Lindsey Graham appears to have committed a felony.
On Monday, Georgia Secretary of State Brad Raffensperger—who, like Graham, is a Republican—told the Washington Post that Graham asked him if he could throw out all mail ballots from counties with a high rate of signature mismatch. Raffensperger later clarified that he believed Graham wanted his office to throw out valid, legally cast ballots. The senator has contested this account.
Graham’s alleged request is unseemly and corrupt. But is it criminal? In short, yes, according to multiple Georgia election law experts. If Raffensperger’s account is true, there is virtually no doubt that Graham committed a crime under Georgia law.
But nothing will happen to him as a result.
It might be tempting to dismiss Graham’s alleged interference as unscrupulous strategizing blown out of proportion. But Georgia has a sordid history of prosecuting putative voter fraud involving far more innocent conduct. Graham does not deserve a pass simply because he is a wealthy white senator.
More the opposite, I would think – because he’s a rich white senator he has far more power and opportunity to steal an election than your random citizen. It’s not more forgivable because he’s a senator, it’s much much much less so.
Your point reminds me of a ridiculous argument I had with my department as a graduate student many many years ago. They were rolling out some kind of ‘ethics in x’ module which they’d billed as something like ‘what you’re allowed to get away with’–I was disgusted that I had to explain to them that an ‘ethics in x’ module for our profession should be about how we as x’s were MORE accountable and MORE visible than ‘civilians’; we should be debating how to bring stronger ethical positions into our work, as people with influence on the wider world, what those positions should be, and how we could enact and enforce them, not talking about what our minimum standards are and what the existing law says we can and can’t get away with.
guest,
I can only say that my experience comports with yours. To some extent, I understand it — for example, the ethics exam that lawyers are required to take tests your knowledge of the ethical rules. That’s as it should be; an exam that asked “what would you do” would be trivial to pass, because (except in those rare situations where you are caught between two ethical rules) you could always answer with the most conservative answer and thus ensure a high score.
But my (required) ethics class in law school was similar: everything was focused on the rules. In fairness, I should say that the professor was trying to create the “caught between two rules” scenario by arguing that one’s duty as a zealous advocate required one to do everything that might possibly help your client, even at the expense of sacrificing your reputation and credibility etc.
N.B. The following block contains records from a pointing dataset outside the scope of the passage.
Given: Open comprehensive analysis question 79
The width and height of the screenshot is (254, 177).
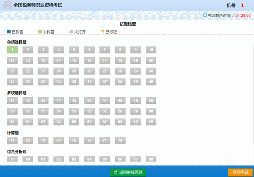Looking at the screenshot, I should coord(12,159).
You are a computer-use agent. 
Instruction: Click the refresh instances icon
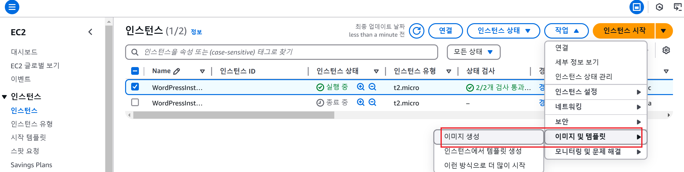pyautogui.click(x=416, y=31)
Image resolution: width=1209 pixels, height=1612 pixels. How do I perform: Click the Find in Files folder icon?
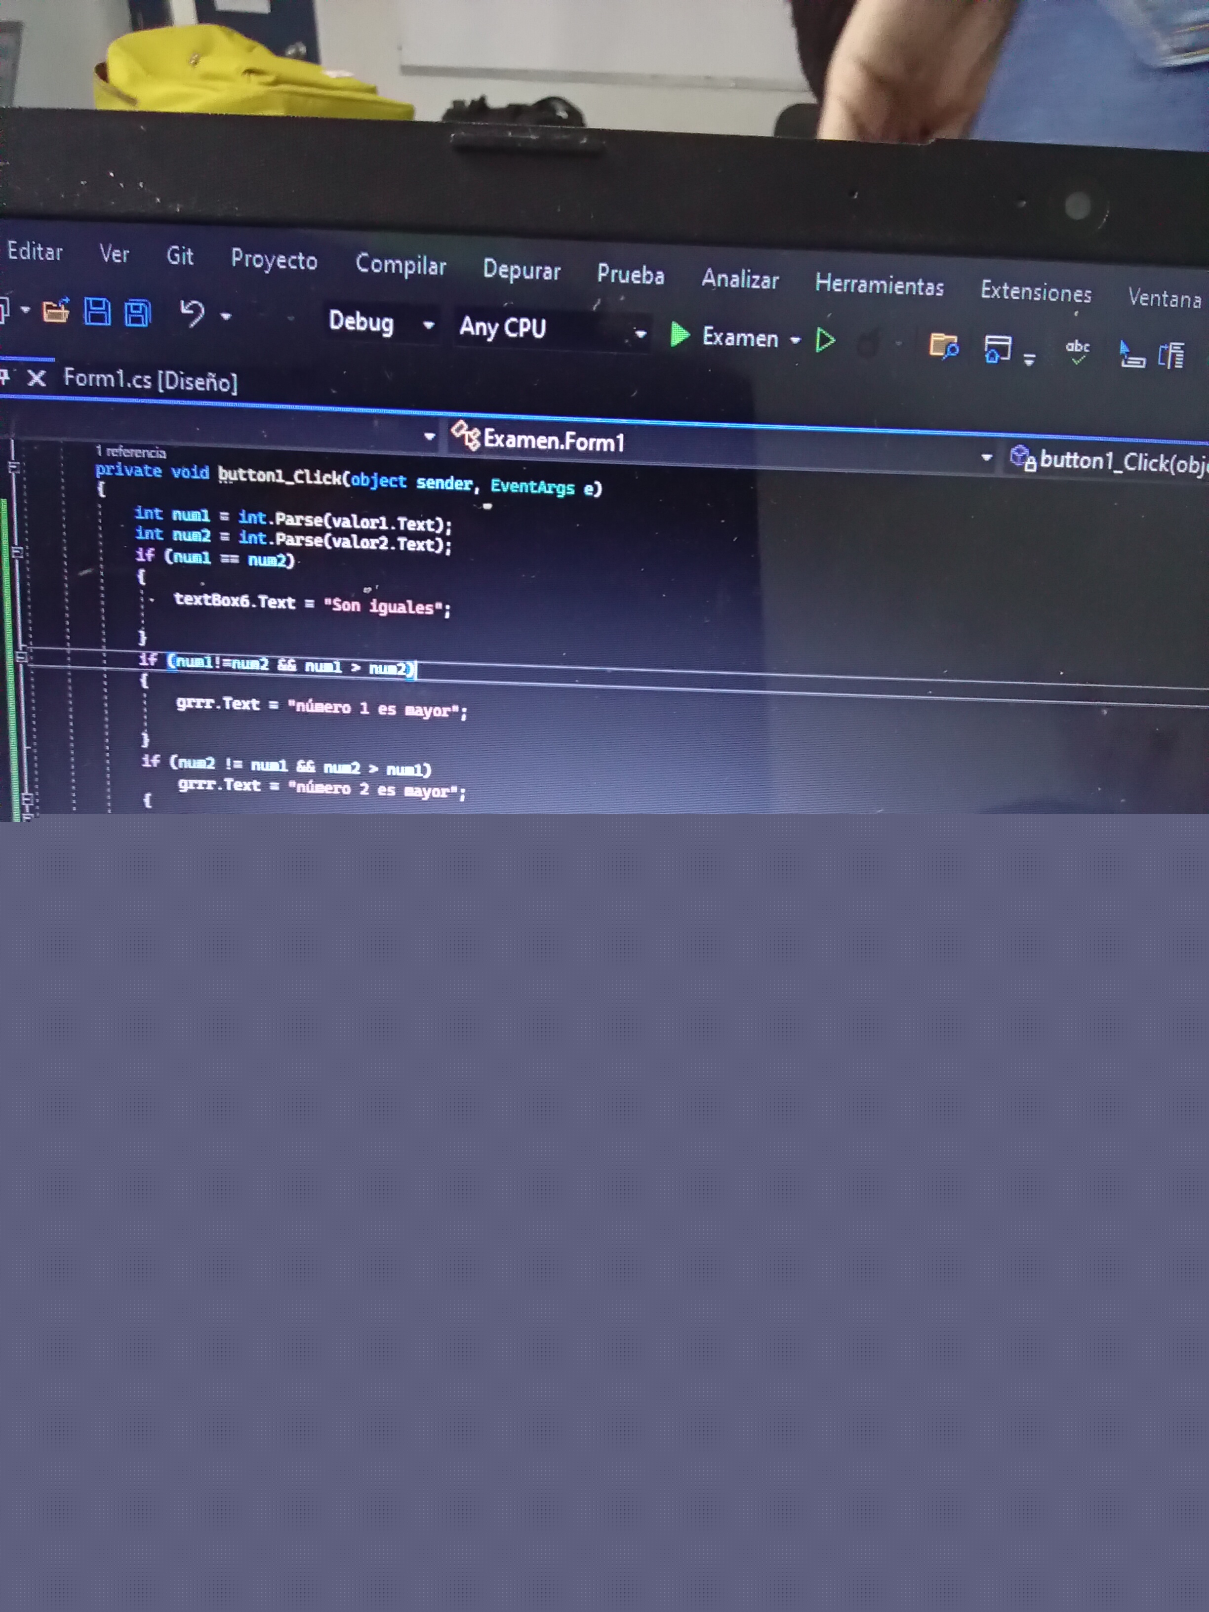tap(943, 345)
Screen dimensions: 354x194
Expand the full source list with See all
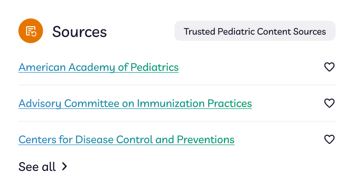coord(43,167)
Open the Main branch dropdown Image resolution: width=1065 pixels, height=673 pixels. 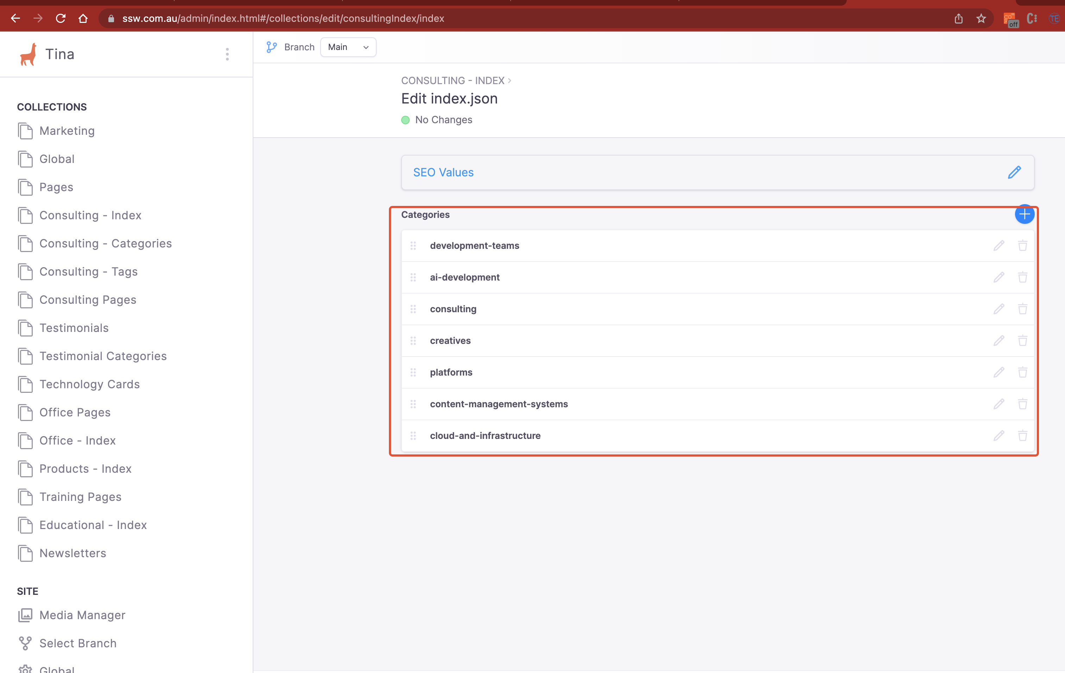[348, 47]
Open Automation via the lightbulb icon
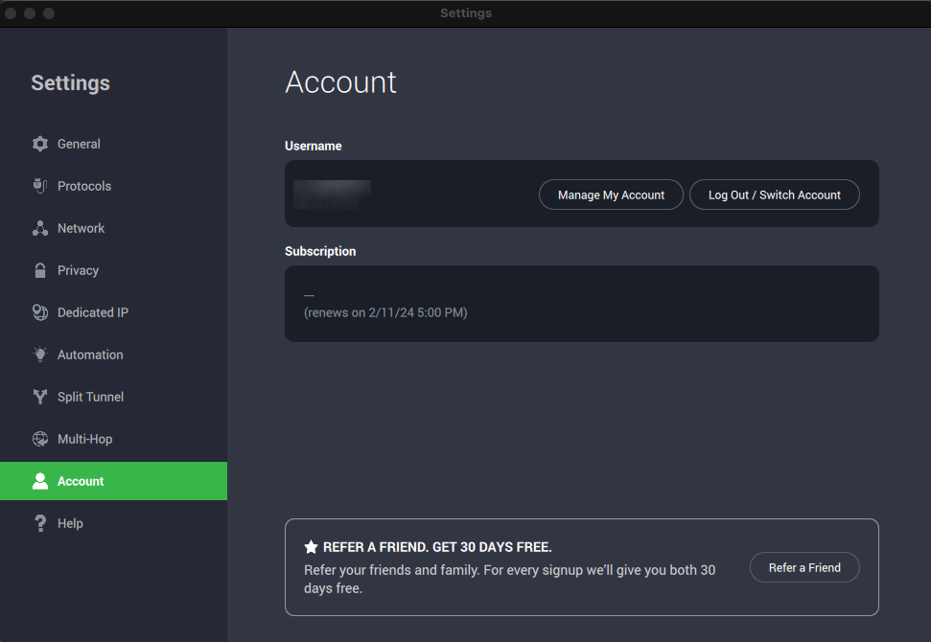The height and width of the screenshot is (642, 931). (x=39, y=355)
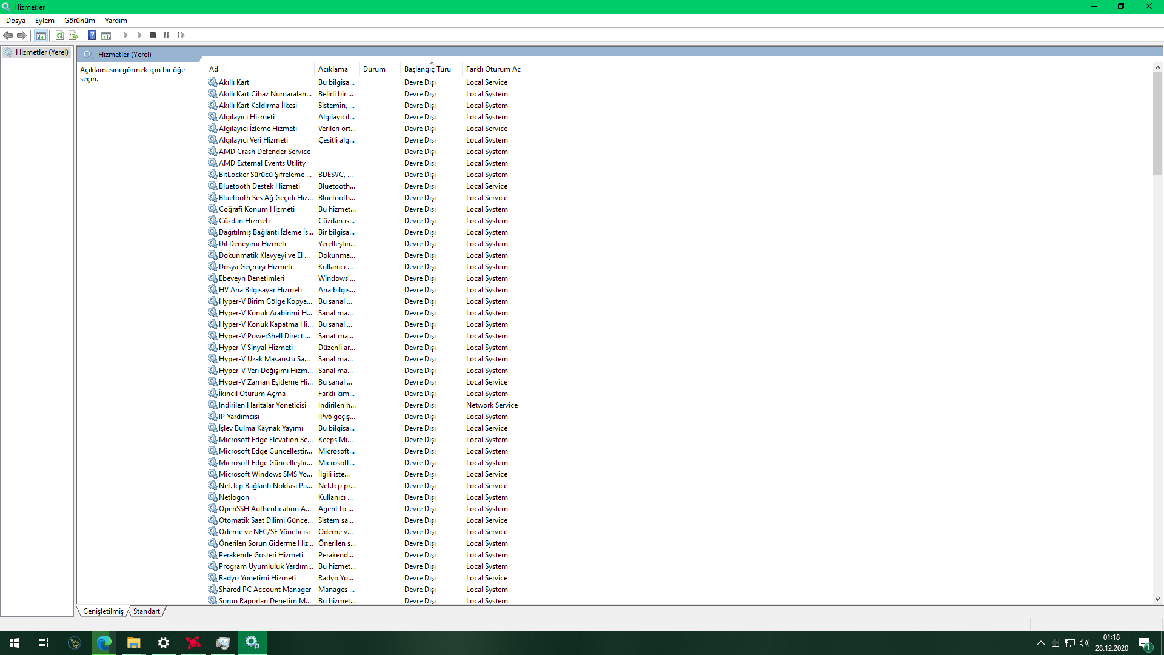Sort by Başlangıç Türü column header
The image size is (1164, 655).
[x=427, y=69]
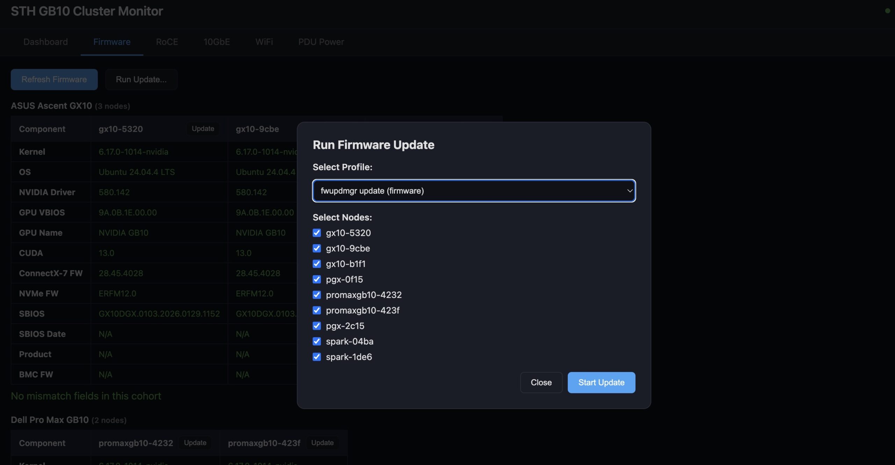Viewport: 895px width, 465px height.
Task: Uncheck the gx10-9cbe node checkbox
Action: [x=316, y=248]
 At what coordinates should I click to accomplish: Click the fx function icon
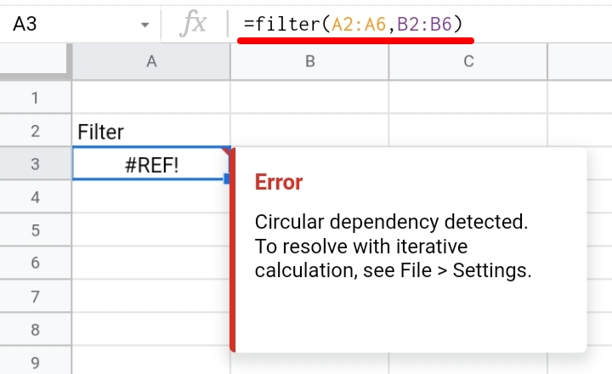click(194, 24)
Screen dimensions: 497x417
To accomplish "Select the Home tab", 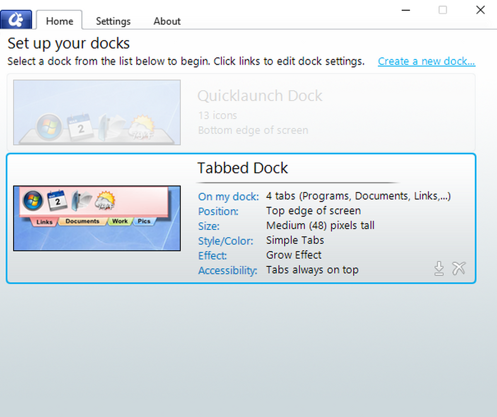I will pyautogui.click(x=59, y=21).
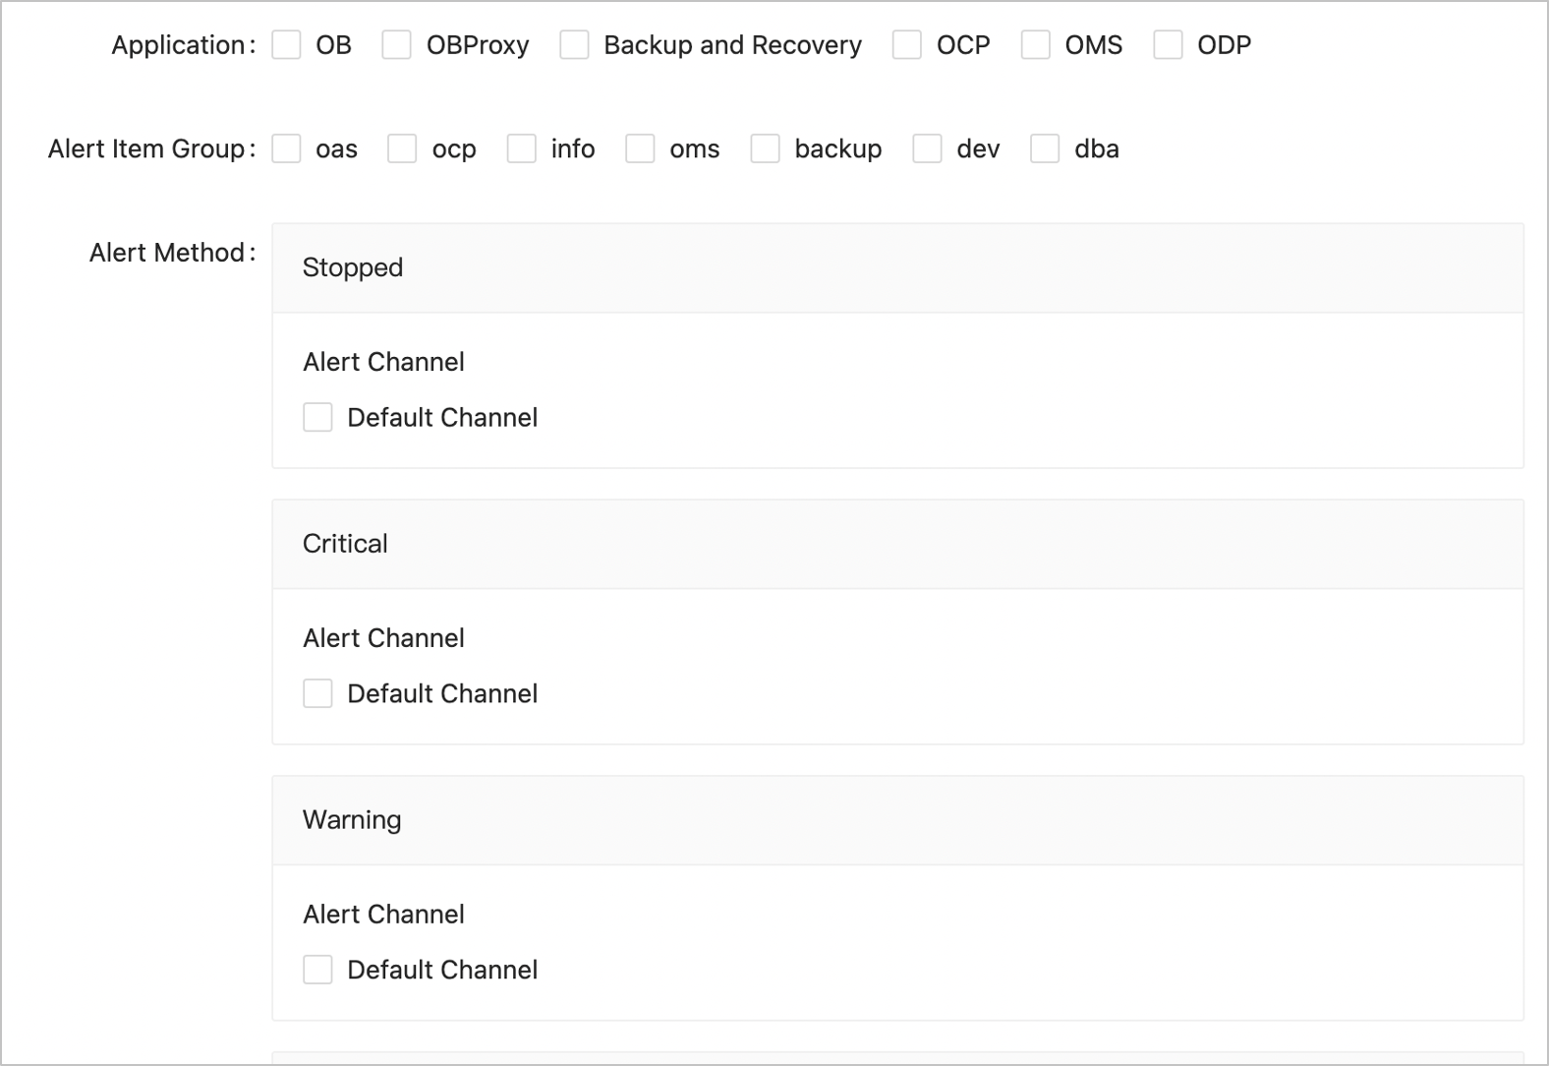
Task: Check Default Channel under Stopped section
Action: [x=317, y=417]
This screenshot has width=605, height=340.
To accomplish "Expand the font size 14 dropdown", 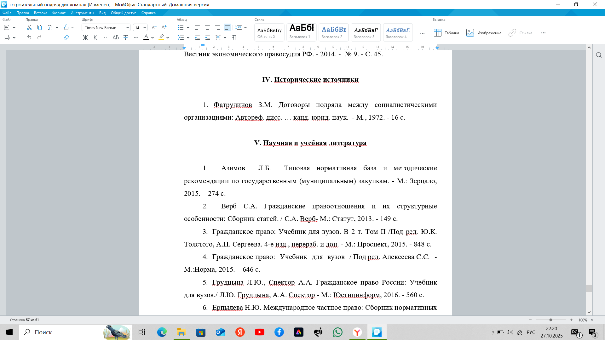I will 145,28.
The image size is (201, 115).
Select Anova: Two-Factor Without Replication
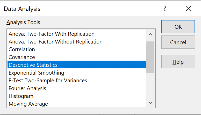click(x=77, y=42)
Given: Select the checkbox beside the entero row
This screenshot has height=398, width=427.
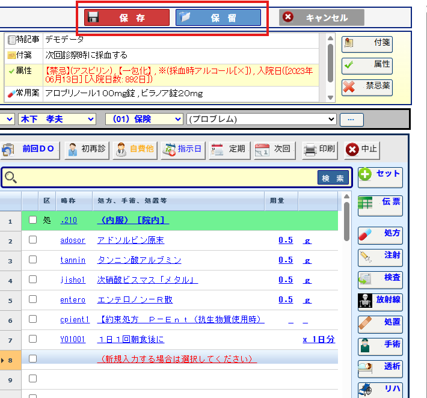Looking at the screenshot, I should point(33,299).
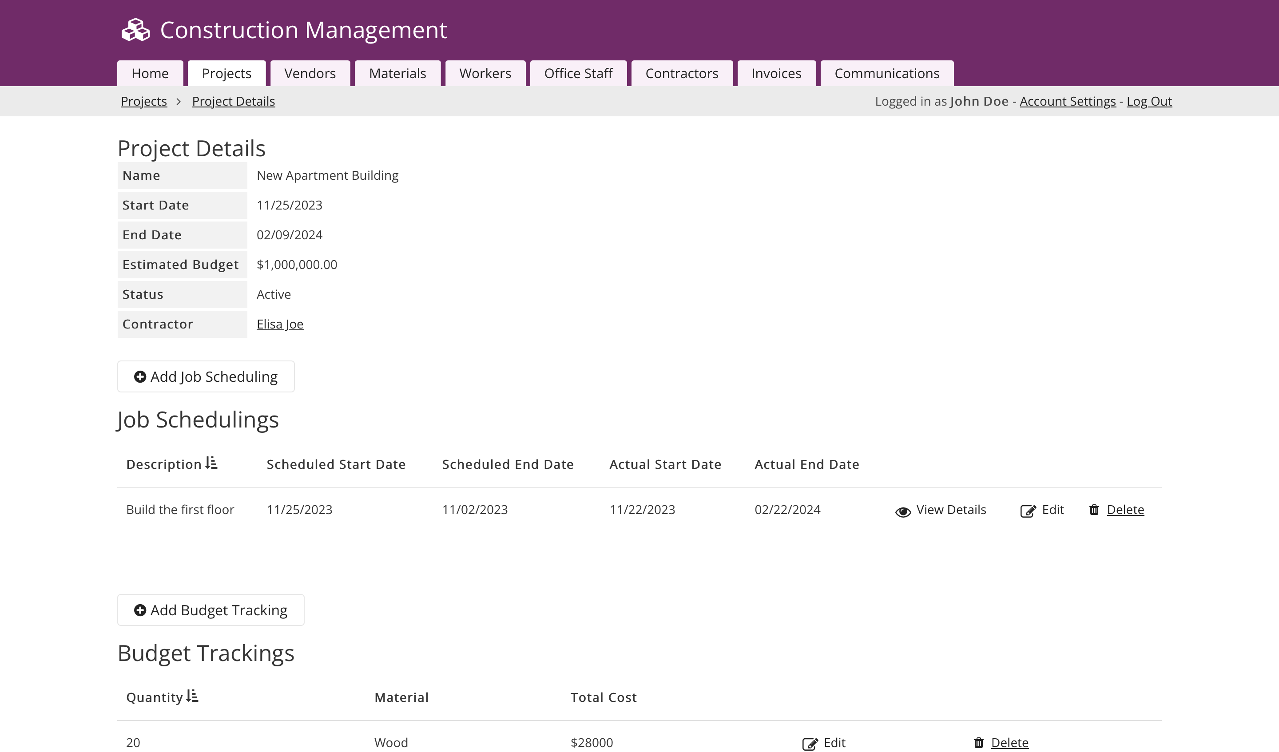The width and height of the screenshot is (1279, 752).
Task: Select the Workers navigation tab
Action: 485,73
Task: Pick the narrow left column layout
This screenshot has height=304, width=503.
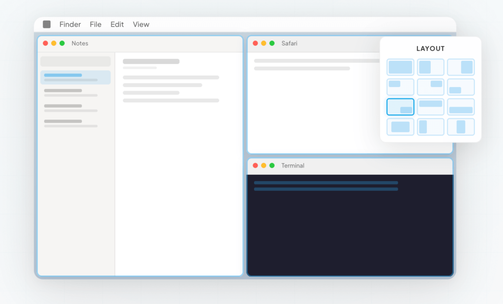Action: coord(430,127)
Arguments that “but presumably my clients, including this one, hire me for my credibility and reputation” were rejected.
That is, certainly, one point of view. But my recollection (and granted, it’s been decades now) is that there wasn’t an ethics course on offer that really tried to grapple with the actual morality of legal practice. I did have one professor who addressed it, in a non-ethics course, which is one of the many reasons why she was my favorite.
On reflection, I realise that at the time I was probably naively misunderstanding what ‘ethics in x’ is actually supposed to be about. I mean, our company has a mandatory ‘ethics in business’ training which is designed to, as you say, make sure we know what is and isn’t legal, and provide a more detailed assessment of what might be considered ‘edge cases’ or where the law might not be perfectly understandable to laypeople (‘is it considered bribery if you take a potential client to lunch?’). What I as a grad student thought ‘ethics in x’ meant was ‘how can we practice x ethically, and how can we come to consensus, as a profession, to answer this question?’
To be fair to me and other students, however, our department only started explicitly addressing the concept of ‘ethics in x’ in response to advocacy from a student group inspired by this organisation:
https://en.wikipedia.org/wiki/International_Student/Young_Pugwash
So we were certainly asking for and expecting the latter even if we got the former; maybe we weren’t explicit enough to the department about what we wanted and expected.